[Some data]
====================
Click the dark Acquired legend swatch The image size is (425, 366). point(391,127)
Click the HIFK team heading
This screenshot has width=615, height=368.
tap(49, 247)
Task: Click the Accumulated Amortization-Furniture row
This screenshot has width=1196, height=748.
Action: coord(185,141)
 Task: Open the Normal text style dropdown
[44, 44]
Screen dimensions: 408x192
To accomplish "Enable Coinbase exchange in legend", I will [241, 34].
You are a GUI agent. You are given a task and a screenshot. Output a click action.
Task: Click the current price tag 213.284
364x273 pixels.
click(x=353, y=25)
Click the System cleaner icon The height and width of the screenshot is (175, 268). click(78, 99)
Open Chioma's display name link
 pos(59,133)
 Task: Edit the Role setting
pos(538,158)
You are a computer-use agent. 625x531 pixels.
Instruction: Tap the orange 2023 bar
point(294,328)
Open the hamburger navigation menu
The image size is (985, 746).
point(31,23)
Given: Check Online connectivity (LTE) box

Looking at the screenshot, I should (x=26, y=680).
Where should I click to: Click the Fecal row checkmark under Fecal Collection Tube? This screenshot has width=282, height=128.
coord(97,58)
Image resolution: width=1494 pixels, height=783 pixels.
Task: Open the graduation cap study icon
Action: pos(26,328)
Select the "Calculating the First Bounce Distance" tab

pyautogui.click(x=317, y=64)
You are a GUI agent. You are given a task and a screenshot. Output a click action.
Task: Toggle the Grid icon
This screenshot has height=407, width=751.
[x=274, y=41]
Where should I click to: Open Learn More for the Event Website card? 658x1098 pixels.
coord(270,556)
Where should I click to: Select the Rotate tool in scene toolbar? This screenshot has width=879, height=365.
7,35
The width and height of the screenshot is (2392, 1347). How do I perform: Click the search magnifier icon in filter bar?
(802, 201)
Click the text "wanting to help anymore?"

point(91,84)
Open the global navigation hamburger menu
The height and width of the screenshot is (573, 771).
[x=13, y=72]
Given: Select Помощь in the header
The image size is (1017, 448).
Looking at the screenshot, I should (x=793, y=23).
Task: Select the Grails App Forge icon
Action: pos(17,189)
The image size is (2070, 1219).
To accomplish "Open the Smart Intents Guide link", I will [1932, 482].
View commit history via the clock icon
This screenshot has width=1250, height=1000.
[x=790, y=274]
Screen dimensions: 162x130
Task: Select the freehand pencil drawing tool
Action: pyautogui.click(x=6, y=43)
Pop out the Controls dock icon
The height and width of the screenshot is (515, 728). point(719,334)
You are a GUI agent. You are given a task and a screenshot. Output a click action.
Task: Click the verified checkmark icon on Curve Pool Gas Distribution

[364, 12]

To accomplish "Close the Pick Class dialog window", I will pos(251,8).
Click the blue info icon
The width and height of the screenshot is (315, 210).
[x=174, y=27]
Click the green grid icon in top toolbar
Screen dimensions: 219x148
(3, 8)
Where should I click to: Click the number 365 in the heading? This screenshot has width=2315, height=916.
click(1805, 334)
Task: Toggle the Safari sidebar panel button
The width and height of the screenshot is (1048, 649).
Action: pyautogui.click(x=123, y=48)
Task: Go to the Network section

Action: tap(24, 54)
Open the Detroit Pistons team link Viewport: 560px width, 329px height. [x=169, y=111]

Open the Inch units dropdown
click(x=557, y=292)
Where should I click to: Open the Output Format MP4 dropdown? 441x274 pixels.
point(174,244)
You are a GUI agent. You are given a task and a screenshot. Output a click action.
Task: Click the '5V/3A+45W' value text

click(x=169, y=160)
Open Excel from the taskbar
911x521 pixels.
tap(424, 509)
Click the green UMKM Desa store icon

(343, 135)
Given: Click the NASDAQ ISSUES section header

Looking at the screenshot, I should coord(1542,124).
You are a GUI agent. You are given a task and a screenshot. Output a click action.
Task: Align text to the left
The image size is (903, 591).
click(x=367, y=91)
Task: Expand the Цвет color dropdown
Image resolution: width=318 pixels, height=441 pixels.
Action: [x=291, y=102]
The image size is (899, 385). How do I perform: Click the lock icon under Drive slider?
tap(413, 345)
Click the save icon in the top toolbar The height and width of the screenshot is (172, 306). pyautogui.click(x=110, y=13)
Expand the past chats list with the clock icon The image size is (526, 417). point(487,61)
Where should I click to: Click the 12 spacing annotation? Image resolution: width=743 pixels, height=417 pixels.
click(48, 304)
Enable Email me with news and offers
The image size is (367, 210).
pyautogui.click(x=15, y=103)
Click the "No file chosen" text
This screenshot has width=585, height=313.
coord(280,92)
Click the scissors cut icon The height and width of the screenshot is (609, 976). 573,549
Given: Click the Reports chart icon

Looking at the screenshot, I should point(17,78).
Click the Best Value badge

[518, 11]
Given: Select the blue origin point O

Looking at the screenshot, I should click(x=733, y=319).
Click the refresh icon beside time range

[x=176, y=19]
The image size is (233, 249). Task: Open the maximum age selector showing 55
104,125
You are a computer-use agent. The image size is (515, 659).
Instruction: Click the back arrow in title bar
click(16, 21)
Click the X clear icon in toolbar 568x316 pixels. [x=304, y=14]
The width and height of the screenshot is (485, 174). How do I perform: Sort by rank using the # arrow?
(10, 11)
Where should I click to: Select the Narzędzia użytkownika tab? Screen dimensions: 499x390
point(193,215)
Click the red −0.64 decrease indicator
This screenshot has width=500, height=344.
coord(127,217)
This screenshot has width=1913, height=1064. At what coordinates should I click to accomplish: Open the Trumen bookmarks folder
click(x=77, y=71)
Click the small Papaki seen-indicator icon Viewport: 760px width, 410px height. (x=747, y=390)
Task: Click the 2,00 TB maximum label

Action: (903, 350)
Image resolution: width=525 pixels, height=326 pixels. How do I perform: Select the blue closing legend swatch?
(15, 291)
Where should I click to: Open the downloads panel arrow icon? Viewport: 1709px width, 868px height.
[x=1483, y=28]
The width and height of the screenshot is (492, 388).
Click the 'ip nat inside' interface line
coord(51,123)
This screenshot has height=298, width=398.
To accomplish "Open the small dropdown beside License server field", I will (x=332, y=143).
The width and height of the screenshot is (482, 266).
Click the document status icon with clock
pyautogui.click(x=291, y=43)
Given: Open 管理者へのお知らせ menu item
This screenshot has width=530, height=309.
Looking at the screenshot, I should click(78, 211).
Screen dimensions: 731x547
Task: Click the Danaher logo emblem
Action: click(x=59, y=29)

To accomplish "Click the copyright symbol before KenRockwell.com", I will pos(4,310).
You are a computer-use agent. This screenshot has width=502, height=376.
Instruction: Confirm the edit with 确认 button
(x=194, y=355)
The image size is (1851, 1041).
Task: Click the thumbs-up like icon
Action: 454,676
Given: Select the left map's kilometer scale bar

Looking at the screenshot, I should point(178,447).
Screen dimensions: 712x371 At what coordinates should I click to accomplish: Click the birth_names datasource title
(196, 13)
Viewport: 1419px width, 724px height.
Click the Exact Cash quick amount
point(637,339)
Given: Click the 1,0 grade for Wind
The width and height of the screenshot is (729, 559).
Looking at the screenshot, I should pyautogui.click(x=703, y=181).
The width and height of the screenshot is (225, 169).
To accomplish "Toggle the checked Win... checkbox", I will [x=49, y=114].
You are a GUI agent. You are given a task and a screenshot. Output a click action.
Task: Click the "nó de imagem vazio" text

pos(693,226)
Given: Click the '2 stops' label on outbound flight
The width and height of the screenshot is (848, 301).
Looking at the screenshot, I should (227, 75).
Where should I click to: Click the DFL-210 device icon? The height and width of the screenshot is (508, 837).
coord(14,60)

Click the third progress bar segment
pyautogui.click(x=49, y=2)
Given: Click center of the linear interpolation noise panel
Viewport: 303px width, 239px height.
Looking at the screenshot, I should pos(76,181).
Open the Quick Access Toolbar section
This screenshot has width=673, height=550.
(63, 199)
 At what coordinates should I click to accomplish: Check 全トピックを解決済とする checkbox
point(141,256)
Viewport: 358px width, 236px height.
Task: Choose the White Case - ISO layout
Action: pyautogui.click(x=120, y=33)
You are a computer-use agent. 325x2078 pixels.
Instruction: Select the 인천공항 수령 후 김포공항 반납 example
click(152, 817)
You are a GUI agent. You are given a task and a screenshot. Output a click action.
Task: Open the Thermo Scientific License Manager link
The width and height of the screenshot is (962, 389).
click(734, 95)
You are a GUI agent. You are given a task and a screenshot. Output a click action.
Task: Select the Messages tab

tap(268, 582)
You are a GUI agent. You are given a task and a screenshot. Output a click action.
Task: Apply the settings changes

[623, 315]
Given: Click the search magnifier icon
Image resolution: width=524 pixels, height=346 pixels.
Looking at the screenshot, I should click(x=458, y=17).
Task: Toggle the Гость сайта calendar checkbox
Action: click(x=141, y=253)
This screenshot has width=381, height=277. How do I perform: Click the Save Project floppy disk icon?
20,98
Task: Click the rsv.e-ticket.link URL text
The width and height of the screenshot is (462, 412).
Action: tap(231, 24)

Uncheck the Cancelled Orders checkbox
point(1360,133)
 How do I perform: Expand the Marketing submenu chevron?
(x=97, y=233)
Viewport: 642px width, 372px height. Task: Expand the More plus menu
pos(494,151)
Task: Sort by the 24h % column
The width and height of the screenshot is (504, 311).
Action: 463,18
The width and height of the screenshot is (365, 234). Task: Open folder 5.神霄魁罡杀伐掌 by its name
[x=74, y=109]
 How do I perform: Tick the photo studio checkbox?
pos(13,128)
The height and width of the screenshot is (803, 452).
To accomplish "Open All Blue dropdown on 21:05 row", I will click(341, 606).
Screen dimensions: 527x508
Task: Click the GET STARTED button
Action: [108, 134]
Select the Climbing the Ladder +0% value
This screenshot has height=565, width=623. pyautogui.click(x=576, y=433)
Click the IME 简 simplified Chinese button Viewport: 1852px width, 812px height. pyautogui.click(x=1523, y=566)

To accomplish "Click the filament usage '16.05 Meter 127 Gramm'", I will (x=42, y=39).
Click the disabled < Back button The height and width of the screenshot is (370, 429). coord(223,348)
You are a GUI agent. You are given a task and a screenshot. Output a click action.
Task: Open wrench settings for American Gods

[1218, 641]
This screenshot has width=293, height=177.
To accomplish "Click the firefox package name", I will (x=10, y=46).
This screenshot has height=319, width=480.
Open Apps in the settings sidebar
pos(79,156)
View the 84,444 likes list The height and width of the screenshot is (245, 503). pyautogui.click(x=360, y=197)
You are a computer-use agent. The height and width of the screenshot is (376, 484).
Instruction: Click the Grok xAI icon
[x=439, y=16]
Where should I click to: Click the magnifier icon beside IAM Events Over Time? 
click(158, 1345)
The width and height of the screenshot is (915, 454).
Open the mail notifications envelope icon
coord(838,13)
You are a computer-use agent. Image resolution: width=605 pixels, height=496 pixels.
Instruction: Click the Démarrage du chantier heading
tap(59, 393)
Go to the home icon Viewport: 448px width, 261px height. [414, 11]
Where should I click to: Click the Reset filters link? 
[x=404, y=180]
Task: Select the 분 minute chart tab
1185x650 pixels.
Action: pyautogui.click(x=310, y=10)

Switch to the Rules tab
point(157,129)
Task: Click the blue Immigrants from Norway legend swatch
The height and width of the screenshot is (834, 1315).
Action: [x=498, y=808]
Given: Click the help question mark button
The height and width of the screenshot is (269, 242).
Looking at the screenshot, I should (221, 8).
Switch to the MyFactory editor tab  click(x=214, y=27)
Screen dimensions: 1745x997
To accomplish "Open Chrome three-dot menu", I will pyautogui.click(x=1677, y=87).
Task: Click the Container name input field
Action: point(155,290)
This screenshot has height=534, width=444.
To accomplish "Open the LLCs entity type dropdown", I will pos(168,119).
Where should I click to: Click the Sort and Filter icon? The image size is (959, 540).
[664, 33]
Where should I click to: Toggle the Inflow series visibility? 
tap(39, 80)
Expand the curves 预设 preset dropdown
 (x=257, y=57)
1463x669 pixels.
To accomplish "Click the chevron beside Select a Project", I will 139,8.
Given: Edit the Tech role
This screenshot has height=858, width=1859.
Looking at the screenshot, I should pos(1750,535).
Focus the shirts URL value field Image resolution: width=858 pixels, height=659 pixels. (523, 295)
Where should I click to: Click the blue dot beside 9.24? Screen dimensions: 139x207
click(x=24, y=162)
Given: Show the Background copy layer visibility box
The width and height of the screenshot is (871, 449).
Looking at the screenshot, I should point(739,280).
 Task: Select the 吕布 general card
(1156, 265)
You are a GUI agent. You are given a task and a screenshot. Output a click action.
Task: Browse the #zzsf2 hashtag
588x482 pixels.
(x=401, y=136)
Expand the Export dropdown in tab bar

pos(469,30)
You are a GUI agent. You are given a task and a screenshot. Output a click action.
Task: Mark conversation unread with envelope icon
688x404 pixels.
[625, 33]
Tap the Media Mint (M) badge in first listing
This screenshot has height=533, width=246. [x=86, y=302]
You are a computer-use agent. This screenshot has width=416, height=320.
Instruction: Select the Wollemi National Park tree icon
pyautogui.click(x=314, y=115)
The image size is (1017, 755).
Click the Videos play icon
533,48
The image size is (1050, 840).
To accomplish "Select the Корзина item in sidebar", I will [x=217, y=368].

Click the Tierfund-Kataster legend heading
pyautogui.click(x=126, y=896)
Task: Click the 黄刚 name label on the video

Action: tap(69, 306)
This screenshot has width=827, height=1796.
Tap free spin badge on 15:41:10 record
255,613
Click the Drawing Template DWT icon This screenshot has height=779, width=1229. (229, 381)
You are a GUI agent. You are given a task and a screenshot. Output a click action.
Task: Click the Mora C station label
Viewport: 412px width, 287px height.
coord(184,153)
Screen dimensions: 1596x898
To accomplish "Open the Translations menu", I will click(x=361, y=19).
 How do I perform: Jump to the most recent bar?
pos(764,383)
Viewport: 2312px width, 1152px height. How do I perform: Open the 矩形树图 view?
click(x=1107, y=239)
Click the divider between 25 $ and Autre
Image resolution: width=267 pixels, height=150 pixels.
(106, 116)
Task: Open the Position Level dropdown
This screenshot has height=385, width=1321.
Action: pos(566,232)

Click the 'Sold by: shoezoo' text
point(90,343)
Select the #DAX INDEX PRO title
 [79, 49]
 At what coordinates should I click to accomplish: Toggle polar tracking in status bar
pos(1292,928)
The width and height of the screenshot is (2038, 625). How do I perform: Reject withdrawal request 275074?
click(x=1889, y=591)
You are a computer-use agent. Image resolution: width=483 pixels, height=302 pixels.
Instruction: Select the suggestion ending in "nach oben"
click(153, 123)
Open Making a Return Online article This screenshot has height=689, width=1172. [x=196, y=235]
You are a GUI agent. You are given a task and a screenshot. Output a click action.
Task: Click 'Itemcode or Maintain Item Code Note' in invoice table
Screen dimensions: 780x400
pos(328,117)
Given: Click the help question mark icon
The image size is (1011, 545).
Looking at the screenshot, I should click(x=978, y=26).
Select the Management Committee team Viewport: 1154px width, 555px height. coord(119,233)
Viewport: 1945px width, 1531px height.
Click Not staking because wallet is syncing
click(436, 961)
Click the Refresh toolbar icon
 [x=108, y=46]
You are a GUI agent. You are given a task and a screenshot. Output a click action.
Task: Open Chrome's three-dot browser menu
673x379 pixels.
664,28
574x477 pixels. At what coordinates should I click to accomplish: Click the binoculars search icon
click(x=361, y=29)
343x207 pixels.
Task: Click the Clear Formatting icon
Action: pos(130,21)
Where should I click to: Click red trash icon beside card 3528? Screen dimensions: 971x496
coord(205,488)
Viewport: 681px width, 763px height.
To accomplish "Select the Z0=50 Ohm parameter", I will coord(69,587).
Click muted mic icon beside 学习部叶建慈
====================
### Exercise directions:
Write out everything in the data above, from the line containing "Where should I click to: Click the magnifier" down to the line containing "point(157,129)", with no changes.

### Correct result:
Where should I click to: Click the magnifier icon beside IAM Events Over Time? 
click(158, 1345)
The width and height of the screenshot is (915, 454).
Open the mail notifications envelope icon
coord(838,13)
You are a computer-use agent. Image resolution: width=605 pixels, height=496 pixels.
Instruction: Click the Démarrage du chantier heading
tap(59, 393)
Go to the home icon Viewport: 448px width, 261px height. [414, 11]
Where should I click to: Click the Reset filters link? 
[x=404, y=180]
Task: Select the 분 minute chart tab
1185x650 pixels.
Action: pyautogui.click(x=310, y=10)

Switch to the Rules tab
point(157,129)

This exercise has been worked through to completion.